CLUBE DE LEITURA - DEZEMBRO

Com uma periodicidade mensal (à exceção de agosto), o Clube de Leitura destina-se a promover o prazer da leitura partilhada. As reuniões decorrem à volta de um livro previamente escolhido e lido por todos, proporcionando a convivência e a discussão entre quem gosta de ler e explorar os livros lidos, tornando a experiência da leitura ainda mais estimulante. Pontualmente poderá ter um escritor/dinamizador convidado.

Livro indicado: “O principezinho” de Antoine de Saint-Exupéry
Data: 30 novembro, 21h00


Sinopse: Antoine de Saint-Exupéry publicou pela primeira vez «O Principezinho» em 1943, quando recuperava de ferimentos de guerra em Nova Iorque, um ano antes do seu avião Lockheed P-38 ter sido dado como desaparecido sobre o Mar Mediterrâneo, durante uma missão de reconhecimento. Mais de meio século depois, a sua fábula sobre o amor e a solidão não perdeu nenhuma da sua força, muito pelo contrário: este livro que se transformou numa das obras mais amadas e admiradas do nosso tempo, é na verdade de alcance intemporal, podendo ser inspirador para leitores de todas as idades e de todas as culturas.

O narrador da obra é um piloto com um avião avariado no deserto do Sahara, que, tenta desesperadamente, reparar os danos causados no seu aparelho. Um belo dia os seus esforços são interrompidos devido à aparição de um pequeno príncipe, que lhe pede que desenhe uma ovelha. Perante um domínio tão misterioso, o piloto não se atreveu a desobedecer e, por muito absurdo que pareça - a mais de mil milhas das próximas regiões habitadas e correndo perigo de vida - pegou num pedaço de papel e numa caneta e fez o que o principezinho tinha pedido. E assim tem início um diálogo que expande a imaginação do narrador para todo o género de infantis e surpreendentes direcções. «O Principezinho» conta a sua viagem de planeta em planeta, cada um sendo um pequeno mundo povoado com um único adulto. Esta maravilhosa sequência criativa evoca não apenas os grandes contos de fadas de todos os tempos, como também o extravagante «Cidades Invisíveis» de Ítalo Calvino. Uma história terna que apresenta uma exposição sentida sobre a tristeza e a solidão, dotada de uma filosofia ansiosa e poética, que revela algumas reflexões sobre o que de facto são os valores da vida.

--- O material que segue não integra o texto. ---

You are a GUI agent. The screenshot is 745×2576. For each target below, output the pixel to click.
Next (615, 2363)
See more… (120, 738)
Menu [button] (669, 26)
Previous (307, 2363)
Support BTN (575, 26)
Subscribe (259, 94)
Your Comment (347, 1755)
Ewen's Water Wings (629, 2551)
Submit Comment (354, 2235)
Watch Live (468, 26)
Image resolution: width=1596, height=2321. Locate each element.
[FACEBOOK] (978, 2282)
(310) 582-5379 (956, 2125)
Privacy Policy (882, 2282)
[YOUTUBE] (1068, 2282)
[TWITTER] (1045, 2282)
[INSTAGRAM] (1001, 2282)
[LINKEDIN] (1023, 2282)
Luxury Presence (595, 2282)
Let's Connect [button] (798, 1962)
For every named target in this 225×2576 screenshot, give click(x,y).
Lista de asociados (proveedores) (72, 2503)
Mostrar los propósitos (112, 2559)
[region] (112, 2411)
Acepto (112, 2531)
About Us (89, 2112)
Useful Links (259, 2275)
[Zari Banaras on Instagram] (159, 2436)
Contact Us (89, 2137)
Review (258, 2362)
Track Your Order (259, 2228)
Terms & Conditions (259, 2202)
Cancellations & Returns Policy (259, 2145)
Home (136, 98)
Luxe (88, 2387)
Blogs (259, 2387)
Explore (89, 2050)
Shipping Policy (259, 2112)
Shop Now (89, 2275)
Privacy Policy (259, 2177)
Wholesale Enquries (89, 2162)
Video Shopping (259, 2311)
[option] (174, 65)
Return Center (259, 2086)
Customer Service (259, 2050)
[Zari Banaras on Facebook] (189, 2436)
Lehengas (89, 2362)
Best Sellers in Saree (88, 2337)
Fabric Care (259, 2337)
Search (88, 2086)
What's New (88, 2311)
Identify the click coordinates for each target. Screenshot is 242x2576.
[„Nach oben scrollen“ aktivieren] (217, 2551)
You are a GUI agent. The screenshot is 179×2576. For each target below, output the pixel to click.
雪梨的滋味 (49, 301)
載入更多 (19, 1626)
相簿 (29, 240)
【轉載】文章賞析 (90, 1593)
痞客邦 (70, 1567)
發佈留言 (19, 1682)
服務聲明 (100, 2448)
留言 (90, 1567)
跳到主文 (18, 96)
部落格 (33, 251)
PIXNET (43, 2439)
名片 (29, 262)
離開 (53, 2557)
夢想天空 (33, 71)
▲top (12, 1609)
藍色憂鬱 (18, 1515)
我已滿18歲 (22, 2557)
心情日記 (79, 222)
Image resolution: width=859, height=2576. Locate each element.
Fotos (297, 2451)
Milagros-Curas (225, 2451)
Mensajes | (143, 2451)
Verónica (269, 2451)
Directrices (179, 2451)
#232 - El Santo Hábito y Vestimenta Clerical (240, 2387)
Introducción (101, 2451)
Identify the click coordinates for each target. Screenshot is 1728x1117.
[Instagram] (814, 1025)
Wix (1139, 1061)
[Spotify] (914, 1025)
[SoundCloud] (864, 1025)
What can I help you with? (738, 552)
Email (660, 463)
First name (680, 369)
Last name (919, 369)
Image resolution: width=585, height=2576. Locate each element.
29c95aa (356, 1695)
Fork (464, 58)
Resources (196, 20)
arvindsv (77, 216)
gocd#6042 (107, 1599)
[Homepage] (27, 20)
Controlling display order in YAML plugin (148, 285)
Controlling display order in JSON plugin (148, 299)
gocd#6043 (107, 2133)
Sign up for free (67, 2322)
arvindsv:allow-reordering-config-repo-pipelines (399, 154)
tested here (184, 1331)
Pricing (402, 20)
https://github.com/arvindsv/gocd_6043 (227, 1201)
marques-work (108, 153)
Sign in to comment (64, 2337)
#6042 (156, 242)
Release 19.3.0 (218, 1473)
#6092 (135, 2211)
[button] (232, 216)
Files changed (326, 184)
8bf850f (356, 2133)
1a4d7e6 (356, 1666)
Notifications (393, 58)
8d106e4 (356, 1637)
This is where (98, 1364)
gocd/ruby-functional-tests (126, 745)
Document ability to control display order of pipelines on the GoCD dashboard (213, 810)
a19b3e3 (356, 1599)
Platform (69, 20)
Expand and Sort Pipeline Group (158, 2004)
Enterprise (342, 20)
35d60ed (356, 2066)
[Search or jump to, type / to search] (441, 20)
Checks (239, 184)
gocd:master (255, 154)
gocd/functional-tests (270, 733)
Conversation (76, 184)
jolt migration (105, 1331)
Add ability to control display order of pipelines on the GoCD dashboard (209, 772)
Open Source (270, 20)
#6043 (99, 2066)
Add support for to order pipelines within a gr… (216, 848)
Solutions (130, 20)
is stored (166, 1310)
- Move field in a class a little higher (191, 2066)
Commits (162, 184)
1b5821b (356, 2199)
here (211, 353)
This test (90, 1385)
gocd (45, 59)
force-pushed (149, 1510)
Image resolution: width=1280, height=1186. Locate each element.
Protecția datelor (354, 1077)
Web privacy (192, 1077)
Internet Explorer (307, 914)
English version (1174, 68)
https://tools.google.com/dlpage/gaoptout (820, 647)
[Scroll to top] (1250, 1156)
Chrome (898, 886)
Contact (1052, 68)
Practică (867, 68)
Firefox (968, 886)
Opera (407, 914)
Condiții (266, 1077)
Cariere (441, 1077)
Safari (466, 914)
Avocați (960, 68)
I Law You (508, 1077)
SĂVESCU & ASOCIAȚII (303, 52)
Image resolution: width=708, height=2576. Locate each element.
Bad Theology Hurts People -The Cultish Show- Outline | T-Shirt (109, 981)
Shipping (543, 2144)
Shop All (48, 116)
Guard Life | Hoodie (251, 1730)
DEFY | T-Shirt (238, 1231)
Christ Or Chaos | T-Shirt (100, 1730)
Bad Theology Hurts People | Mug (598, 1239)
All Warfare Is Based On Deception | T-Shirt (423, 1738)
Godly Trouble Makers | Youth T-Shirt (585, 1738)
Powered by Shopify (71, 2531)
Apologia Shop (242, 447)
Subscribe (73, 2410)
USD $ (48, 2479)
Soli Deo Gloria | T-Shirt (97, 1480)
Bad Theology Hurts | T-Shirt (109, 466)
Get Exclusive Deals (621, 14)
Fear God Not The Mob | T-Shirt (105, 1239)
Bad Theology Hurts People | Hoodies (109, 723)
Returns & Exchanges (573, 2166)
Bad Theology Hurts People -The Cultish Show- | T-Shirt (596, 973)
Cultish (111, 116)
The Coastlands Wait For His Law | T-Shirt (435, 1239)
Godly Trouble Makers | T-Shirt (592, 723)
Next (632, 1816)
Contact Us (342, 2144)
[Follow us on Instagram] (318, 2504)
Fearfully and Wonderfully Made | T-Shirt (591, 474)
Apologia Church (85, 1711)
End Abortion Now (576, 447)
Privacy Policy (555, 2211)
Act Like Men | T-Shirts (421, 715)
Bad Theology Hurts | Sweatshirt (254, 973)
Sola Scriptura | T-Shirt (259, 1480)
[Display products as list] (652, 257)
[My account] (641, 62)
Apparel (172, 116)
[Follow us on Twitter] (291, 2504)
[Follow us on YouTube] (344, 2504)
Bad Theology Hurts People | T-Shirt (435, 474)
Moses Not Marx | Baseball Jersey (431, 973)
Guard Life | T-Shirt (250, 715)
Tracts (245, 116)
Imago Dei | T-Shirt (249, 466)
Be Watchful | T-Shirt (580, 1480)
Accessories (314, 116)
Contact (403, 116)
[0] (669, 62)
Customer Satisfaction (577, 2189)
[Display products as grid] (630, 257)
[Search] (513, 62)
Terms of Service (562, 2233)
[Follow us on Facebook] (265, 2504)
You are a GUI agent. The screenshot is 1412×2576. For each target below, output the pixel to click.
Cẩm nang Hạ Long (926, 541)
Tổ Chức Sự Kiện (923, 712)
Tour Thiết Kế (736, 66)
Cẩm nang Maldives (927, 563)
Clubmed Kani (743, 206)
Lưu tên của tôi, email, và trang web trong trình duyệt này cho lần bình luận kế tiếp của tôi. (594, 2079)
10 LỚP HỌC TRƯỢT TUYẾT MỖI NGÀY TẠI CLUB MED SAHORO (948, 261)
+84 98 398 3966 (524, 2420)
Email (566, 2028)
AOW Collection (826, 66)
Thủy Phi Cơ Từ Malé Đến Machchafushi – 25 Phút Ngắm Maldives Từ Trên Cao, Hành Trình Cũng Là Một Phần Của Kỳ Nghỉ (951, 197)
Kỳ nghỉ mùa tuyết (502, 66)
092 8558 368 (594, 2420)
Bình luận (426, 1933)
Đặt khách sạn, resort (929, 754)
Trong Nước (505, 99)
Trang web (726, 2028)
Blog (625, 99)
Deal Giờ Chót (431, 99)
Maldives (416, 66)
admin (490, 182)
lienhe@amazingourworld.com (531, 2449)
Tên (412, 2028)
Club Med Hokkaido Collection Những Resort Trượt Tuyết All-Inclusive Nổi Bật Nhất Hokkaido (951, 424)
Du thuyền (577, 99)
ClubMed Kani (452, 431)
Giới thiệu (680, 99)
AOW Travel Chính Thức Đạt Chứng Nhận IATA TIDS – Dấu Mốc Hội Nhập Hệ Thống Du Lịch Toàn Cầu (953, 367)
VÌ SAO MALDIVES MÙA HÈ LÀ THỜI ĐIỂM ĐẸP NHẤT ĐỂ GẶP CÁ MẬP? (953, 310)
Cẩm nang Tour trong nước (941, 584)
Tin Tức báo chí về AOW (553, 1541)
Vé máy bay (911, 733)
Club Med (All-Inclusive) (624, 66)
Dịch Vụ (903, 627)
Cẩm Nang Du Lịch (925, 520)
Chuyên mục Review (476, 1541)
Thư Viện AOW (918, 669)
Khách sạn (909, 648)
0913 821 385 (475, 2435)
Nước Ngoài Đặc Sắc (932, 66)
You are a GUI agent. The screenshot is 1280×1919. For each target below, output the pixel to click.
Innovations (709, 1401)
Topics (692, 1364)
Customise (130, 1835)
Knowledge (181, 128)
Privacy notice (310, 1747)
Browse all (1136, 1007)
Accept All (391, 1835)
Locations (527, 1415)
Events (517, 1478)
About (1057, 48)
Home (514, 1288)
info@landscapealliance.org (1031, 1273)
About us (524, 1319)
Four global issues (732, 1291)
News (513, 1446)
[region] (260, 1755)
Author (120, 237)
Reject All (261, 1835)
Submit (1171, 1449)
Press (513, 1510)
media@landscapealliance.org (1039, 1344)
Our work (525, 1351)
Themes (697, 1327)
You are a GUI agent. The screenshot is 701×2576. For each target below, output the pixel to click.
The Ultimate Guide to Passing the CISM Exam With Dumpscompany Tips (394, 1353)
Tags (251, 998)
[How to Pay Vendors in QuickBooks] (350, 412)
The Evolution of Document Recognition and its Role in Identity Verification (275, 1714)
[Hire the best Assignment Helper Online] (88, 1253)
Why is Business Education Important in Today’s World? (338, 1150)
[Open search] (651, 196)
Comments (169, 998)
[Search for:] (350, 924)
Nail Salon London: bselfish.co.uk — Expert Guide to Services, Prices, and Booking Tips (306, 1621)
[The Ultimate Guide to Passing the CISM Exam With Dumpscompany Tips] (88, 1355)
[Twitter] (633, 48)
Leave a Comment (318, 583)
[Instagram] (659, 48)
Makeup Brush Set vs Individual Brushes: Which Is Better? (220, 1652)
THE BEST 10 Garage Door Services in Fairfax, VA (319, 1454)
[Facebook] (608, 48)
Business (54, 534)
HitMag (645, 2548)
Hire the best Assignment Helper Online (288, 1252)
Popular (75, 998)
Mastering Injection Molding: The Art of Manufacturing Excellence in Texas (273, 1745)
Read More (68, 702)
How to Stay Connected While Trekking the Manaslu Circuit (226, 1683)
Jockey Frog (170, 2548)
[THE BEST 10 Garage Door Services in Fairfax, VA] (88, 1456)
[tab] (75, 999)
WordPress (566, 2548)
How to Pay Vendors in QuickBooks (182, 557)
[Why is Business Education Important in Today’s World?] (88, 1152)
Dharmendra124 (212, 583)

Antoine de Saint Exupéry (1900-1944) foi um escritor, ilustrador e piloto francês, é o autor de um clássico da literatura “O Pequeno Príncipe”, escrito em 1943. Entre as suas diversas frases famosas estão: "Só se vê bem com o coração. O essencial é invisível para os olhos". "Tu te tornas eternamente responsável por aquilo que cativas".
Antoine de Saint-Exupéry nasceu em Lyon França, no dia 29 de junho de 1900. Era o terceiro filho do conde Saint-Exupéry e da condessa Marie Fascolombe. Estudou no colégio jesuíta Notre Dame de Saint Croix e no colégio dos Maristas, em Friburgo, na Suíça.
Em 1921 ingressou no serviço militar, no Regimento de Aviação de Estrasburgo, após ter sido reprovado para a Escola Naval. Tornou-se piloto civil e subtenente da reserva. Em 1926 foi admitido na Aéropostale, onde começou sua carreira de piloto de linha, voando entre Toulouse, Casablanca e Dacar.
Antoine de Saint-Exupéry escreveu para jornais e revistas francesas. Escreveu diversas obras, sempre caracterizadas por elementos de aviação e de guerra, entre elas: "O Aviador" (1926), "Voo Noturno" (1931), "Terra dos Homens" (1939), "Carta a um Refém" (1944).
Seu livro mais importante foi "O Pequeno Príncipe" (1943), cuja obra é rica em simbolismo, com personagens como a serpente, a rosa, o adulto solitário, a raposa. O personagem principal do livro vivia sozinho num planeta pequeno, onde existiam três vulcões, dois ativos e um já extinto. Outro personagem representativo é a rosa, cujo orgulho, levou o pequeno príncipe a uma viagem pela terra. Na viagem, encontrou outros personagens que o levaram ao desvendamento do sentido da vida.
Antoine de Saint-Exupéry morreu em um acidente de avião, durante uma missão de reconhecimento, no dia 31 de julho de 1944. Seu corpo nunca foi encontrado. Em 2004, foram encontrados os destroços do avião que pilotava, a poucos quilômetros da costa de Marselha, na França.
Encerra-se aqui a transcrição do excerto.